Comparisons: Android
The first comparison I plan on testing is speed to first draw. I used one of my slower android devices to make it easier to see the actual speed of the application. This is actually pretty critical as studies show that the slower the app is the more likely users will use the faster app. So if you are competing in a market, do you want the app that starts instantly, or the one that start up a dead last?
To build what I believe is a release apps (if I made any mistakes here, please let me know), I used the following CLI options
Flutter (flutter run --release )
NativeScript (ns run android --env.aot --env.uglify --release --key* )
React Native (npx react-native start
--variant release)
Speed to first draw
Avg | Fastest | Slowest | |
Flutter | 1.26 | 1.14 | 1.36 |
NativeScript (JS) | 3.08 | 2.84 | 3.84 |
NativeScript (Angular) | 4.26 | 4.01 | 5.10 |
React Native | 1.81 | 1.33 | 2.37 |
React Native (Hermes) | 1.53 | 1.45 | 1.73 |
File sizes:
All Targets | Arm 64 Target only | |
Flutter | 21.8 megs (*) | 6.5 megs |
NativeScript (JS) | 23.6 megs | 8.4 megs |
NativeScript (Angular) | 23.8 megs | 8.6 megs |
React Native (Normal) | 26.1 megs | 9.4 megs |
React Native (Hermes) | 18.9 megs | 7.4 megs |
(*) Flutter does not ship the x86 32-bit library. However, based on the 3 platforms it does ship we can estimate that the number should be somewhere around 21.8 megs total to include the 32-bit x86 runtime if it had one.
Memory Usage
Flutter | 645 KB |
NativeScript (JS) | 2.1 MB |
NativeScript (Angular) | 4.5 MB |
React Native (Hermes) | 28 MB |
Notes...
I expected putting Flutter on old of a phone (low/mid-range early 2018 Android 9 model) would cause it to be handicapped as its GPU is old, and has low ram availability -- Flutter tends to depend on the GPU. I was very surprised by the outcome so much so I decided to skip all the numbers for a much more modern faster device since it performed incredibly well on this device and easily lapped the other two frameworks. My initial testing on a faster device showed it was equally faster on it.
NativeScript benchmarks, as I stated above adding a framework over the core framework actually cost NativeScript a tad over a second in startup time. That is almost all initialization time from the Angular framework. It also uses twice as much memory. Now granted the Angular demo is slightly more complex than the JS demo as it uses a list view, instead of a button and some text. It is still one of the simplest list view you can imagine and it shouldn't be costing anything close to an extra second of time for first paint and twice as much memory. Also in actual complexity the React Native demo actually displays a LOT more elements on first draw than either of the NativeScript app's, yet it consistently starts up almost 2 seconds faster than either of the NativeScript app's.

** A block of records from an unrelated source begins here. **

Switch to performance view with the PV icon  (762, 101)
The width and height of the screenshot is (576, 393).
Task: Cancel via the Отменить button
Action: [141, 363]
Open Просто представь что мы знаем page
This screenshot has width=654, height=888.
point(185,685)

In the next article I plan on comparing the same information on iOS and see how well everything does.
So far, Flutter is easily the winner in all three aspects: App size, memory usage and speed on Android.
If anyone has any pointers to a simple TODO app using SQLite on NativeScript, React Native and Flutter, I would love to compare a more "like vs like" app test, not that the examples don't give us a good idea of memory, size and startup time. It just "appears" more fair if everything is "like".